I knew a boy named Dove
I never touched him
The rest in the park beneath
The shining bottoms of seagulls
Came out of the gated housing estates
Where nobody ever did touch him
Still the homegrown closed in on him
Their arms always came away with nothing
Oh how he would work a crowd of war daddies
With those Dove eyes he’d give a waitress
When he’d order waffles at midnight
Coffee and pie on the house
Poor Dove couldn’t help it
He’d say goodnight to the officers
To every convict and then to me
Good night everybody Dove would say
There’s no more to what I saw
What’s more is everybody went hungry
Brooke Ellsworth is author of the chapbook, Thrown (The New Megaphone 2014). She has recent poems in gobbet, Pinwheel, and ILK. She teaches at The New School.
Foxxcan Suicide (Stylish Boys in the Riot)
La Anaconda. A hooded black teenager. Teen upskirts. Such happy spirits! Sosostris of da liver. Jaws yack beer around and around and. A 1000 little deaths over a pic of Mr. Starnbergersee. Death n’ obstruction in town. In’t town. and gown. Can’t go left! LIMBO! 3 p.m. 3.16 p.m. Sergeant Snare on Pussy Patrol. Keep da Game Genie far fence, that’s fo’ mensch. If your not rreading this. I juice wanna surf the nite away. Turn it over and watch what REALLY happens. 199*: did you choose something else? Sumfin else?
White man came. – Maiden
Apocalypse as hook. What’s your Legacy, Russell? Requiem***.
It’s so easy, but nothing seems to please me. – Axl W. Rose
The audience knows this by heart. The audience know this by heart. She got big ol’booty an’ bloodshot eyes. A black Blondie. Underage. Overage. Walking stick.

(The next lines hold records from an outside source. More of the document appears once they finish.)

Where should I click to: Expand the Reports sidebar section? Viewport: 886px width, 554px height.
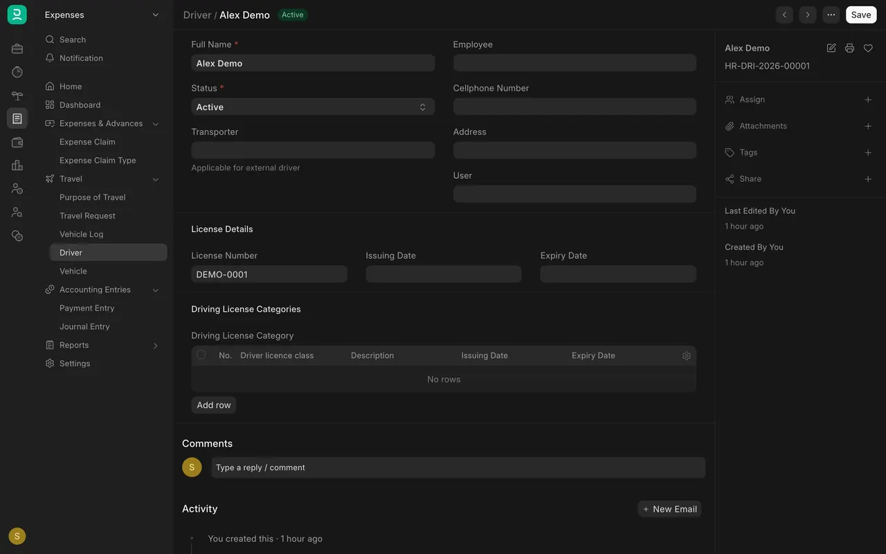coord(155,346)
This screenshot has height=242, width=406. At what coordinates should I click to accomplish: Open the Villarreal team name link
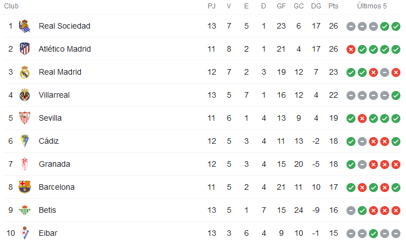(54, 95)
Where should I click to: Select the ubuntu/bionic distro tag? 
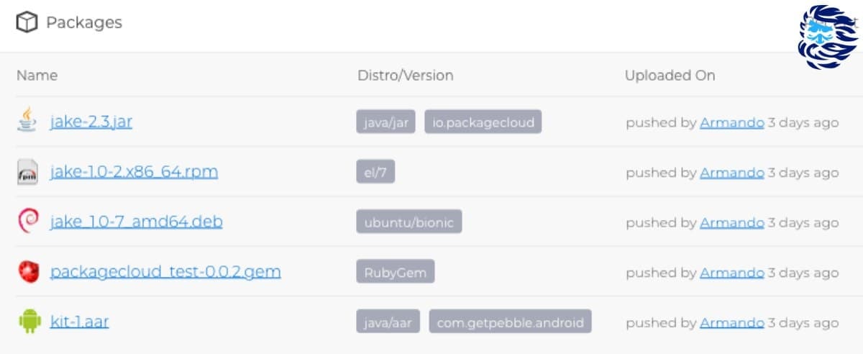click(x=408, y=222)
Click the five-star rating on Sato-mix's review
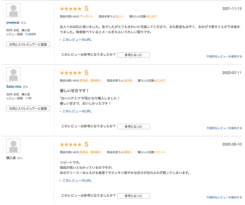245x205 pixels. 71,73
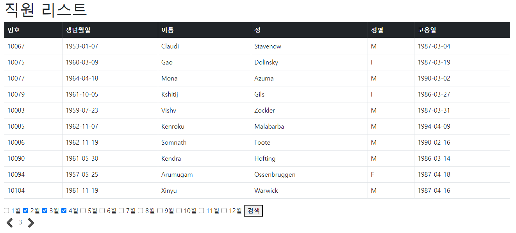Viewport: 516px width, 233px height.
Task: Check the 11월 checkbox
Action: tap(201, 211)
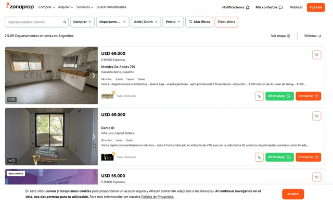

Die in your class, I’ll die inmine.
Russell Bennetts is the editor of Berfrois. He lives in Kentish Town, London.
WE DON’T HAVE ALL NIGHT
Above us is the moon. It is huge in the sky
and it is bearing down on us
there was no tomorrow
because tomorrow there will be nothing but the moon
up in the sky and looming
all ominous and heavy and bright
and that is just fine with us. Listen.
We could use a sense of menace around here.
We could use a call to action Or a house
Or a barrier. A magical barrier.
like a fence. We could use a fence.
Why a fence you ask?
Because of reasons, which are as follows:
demarcations, unwanted elements,
property values, taxes, building codes,
civic duty, creepiness, and bears. Dear bears
we built these fences for a reason. Dear reasons
we do not care. Sincerely, the bears. The bears
have learned to compose letters
and nobody cares. Dear food let us eat you
Dear ocean full of menace let us eat you
Dear terrifying ocean full of menace we mean it
Dear wolves we have already eaten you and now we sit here
by the ocean wearing your torn-off faces like masks
until the ocean full of menace gets the picture. Dear ocean
full of menace
we are right here. Under the moon. We are waiting.